33) NATIVE AMERICAN LAW: USA v. Smiskin, 05-30590 (9th Cir. May 18, 2007). The Right to Travel provision of the Yakama Treaty of 1855 secures to Yakama tribal members the right to travel on the public highways. Applying this treaty provision, the district court dismissed the Government's indictment charging tribal members Kato and Harry Smiskin with violations of the federal Contraband Cigarette Trafficking Act ("CCTA"). At issue was whether the Government's basis for maintaining a CCTA prosecution against the Smiskins-their alleged failure to comply with the State of Washington's requirements that individuals give notice to state officials prior to transporting unstamped cigarettes within the State-violated the Right to Travel provision of the Yakama Treaty. The district court held that the State's prenotification requirement, as applied to Yakama tribal members, did violate the Treaty, and that the unstamped cigarettes that the Smiskins allegedly transported could not be considered contraband within the meaning of the CCTA. Finding no legal basis for the Government's prosecution of the Smiskins under the CCTA, the district court dismissed the indictment. The USCA affirmed, holding that the district court did not err in interpreting and applying the Yakama Treaty to dismiss the indictment. D.W. Nelson, Thompson, and Paez (author), Circuit Judges. AUSA J. Kirk of Yakima, WA, for the appellant; R. Pennell of Yakima, WA, for the appellee. (Download the full text of this decision at www.ce9.uscourts.gov/)

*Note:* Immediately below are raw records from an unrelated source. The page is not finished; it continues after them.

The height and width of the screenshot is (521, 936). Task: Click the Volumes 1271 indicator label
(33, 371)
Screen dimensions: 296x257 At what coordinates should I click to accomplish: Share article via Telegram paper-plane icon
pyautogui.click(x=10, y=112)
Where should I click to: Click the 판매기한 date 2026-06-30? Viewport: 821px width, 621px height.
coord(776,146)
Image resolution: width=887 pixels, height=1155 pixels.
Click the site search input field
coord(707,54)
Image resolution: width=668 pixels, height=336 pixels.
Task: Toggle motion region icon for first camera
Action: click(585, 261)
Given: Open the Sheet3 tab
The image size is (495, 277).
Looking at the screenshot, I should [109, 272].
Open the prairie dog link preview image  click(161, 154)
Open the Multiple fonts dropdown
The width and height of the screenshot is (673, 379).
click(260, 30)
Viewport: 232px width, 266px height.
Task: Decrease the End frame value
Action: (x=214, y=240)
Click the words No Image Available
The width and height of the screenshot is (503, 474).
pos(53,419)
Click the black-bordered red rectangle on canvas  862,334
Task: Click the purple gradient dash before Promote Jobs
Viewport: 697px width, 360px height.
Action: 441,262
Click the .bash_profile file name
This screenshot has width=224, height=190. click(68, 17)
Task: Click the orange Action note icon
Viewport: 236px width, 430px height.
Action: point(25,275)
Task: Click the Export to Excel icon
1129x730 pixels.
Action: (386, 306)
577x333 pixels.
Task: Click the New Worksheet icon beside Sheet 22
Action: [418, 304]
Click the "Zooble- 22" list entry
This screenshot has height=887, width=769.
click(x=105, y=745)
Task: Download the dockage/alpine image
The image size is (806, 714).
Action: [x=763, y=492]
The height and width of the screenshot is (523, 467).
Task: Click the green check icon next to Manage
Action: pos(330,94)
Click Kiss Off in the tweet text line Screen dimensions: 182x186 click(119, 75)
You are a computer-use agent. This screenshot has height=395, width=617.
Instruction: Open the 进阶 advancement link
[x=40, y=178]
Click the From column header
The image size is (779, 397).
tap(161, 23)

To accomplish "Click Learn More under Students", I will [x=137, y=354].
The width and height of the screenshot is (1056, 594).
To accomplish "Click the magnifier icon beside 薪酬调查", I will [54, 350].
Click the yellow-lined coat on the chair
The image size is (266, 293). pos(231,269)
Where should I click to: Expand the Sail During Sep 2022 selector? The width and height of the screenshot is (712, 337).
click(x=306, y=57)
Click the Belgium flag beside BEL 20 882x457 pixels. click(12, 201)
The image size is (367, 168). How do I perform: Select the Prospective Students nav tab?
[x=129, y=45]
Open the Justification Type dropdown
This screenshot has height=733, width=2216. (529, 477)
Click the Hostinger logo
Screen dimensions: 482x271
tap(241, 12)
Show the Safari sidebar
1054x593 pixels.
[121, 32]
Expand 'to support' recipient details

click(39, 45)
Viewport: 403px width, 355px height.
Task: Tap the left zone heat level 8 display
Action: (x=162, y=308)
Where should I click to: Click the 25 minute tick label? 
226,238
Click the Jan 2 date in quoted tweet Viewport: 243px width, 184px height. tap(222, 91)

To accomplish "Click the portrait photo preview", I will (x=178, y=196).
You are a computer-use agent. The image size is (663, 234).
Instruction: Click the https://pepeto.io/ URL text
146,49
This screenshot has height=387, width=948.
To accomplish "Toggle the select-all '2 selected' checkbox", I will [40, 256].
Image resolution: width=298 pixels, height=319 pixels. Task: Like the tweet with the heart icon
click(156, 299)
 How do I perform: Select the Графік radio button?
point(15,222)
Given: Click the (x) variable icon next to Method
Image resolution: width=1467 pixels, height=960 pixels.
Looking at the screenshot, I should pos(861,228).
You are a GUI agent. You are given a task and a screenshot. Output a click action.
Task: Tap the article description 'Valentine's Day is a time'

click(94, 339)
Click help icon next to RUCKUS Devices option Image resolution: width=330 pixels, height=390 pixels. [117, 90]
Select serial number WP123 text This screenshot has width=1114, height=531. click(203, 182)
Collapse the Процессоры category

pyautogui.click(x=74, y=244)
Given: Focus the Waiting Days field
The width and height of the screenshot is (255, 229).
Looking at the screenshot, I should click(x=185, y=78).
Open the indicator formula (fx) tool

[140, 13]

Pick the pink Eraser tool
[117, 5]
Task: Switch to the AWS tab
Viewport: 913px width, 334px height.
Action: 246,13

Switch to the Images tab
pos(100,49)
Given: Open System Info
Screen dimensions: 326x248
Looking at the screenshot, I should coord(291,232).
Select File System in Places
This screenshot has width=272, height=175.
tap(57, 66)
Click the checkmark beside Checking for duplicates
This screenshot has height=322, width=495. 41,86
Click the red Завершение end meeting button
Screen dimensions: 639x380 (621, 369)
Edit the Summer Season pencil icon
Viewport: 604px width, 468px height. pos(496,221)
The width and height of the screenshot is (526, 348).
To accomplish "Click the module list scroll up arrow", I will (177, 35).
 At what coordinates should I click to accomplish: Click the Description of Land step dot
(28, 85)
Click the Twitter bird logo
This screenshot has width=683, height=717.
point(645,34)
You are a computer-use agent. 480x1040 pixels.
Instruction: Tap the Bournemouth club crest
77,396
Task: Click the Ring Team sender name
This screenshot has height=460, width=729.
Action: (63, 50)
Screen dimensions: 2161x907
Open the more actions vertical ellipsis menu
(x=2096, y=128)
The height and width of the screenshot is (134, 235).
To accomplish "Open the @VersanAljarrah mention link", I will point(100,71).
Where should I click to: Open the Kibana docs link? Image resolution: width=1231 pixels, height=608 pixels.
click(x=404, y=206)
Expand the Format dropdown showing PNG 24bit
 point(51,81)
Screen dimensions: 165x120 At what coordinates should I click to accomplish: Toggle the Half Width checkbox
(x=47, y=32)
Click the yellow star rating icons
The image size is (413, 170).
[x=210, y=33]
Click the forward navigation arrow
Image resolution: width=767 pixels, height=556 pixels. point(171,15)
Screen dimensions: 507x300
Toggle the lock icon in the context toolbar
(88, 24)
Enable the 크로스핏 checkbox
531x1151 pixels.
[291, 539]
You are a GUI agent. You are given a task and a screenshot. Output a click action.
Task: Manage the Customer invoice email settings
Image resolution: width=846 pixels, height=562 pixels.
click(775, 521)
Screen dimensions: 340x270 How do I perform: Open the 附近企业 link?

34) IMMIGRATION: Lolong v. Gonzales, 03-72384 (9th Cir. May 7, 2007). Lolong petitioned for review of a decision by the Board of Immigration Appeals ("BIA") denying her application for asylum and granting her voluntary departure. Molina-Camacho v. Ashcroft, 393 F.3d 937 (9th Cir. 2004), held that the USCA lacked jurisdiction to review the BIA's decision in such a case because the BIA lacks the authority to issue to issue final orders of departure, and the Immigration and Naturalization Act conditions the USCA's jurisdiction on the existence of such an order. Until recently, a petitioner in Lolong's position could still seek habeas relief in district court, but in the REAL ID Act of 2005, Congress eliminated such relief. 8 USC Sec. 1252(a)(5). Together with its prior decision, this statutory change left a petitioner in Lolong's position with no opportunity to obtain judicial review of the BIA's disposition of their cases. The USCA reheard this case en banc to revisit its prior jurisprudence because this lack of judicial review raises serious constitutional concerns. Having decided that its prior interpretation of the BIA's power under the INA was overly narrow, the USCA over-ruled Molina-Camacho and determine that it has jurisdiction to review the BIA's decision in such cases. It further concluded that substantial evidence supported the BIA's denial of Lolong's asylum claim. The USCA thus denied the petition for review. Judge Thomas, joined by Pregerson, Fisher, and Paez, concurred with the overruling of Molina-Camacho, but dissented from the majority's denial of the petition for review on the merits. Believing that the BIA had made serious legal errors, he would grant the petition and remand for further consideration pursuant to INS v. Ventura, 537 US 12 (2002). Schroeder, Pregerson, Rymer, Kleinfeld, Hawkins, Thomas (dissenting in part), Silverman, McKeown, Fisher, Gould, Paez, Tallman, Rawlinson, Bybee (author), and Bea, Circuit Judges. R. Jobe of San Francisco, CA, for the petitioner; J. Cohn of Washington, DC, for the respondent. (Download the full text of this decision at www.ce9.uscourts.gov/)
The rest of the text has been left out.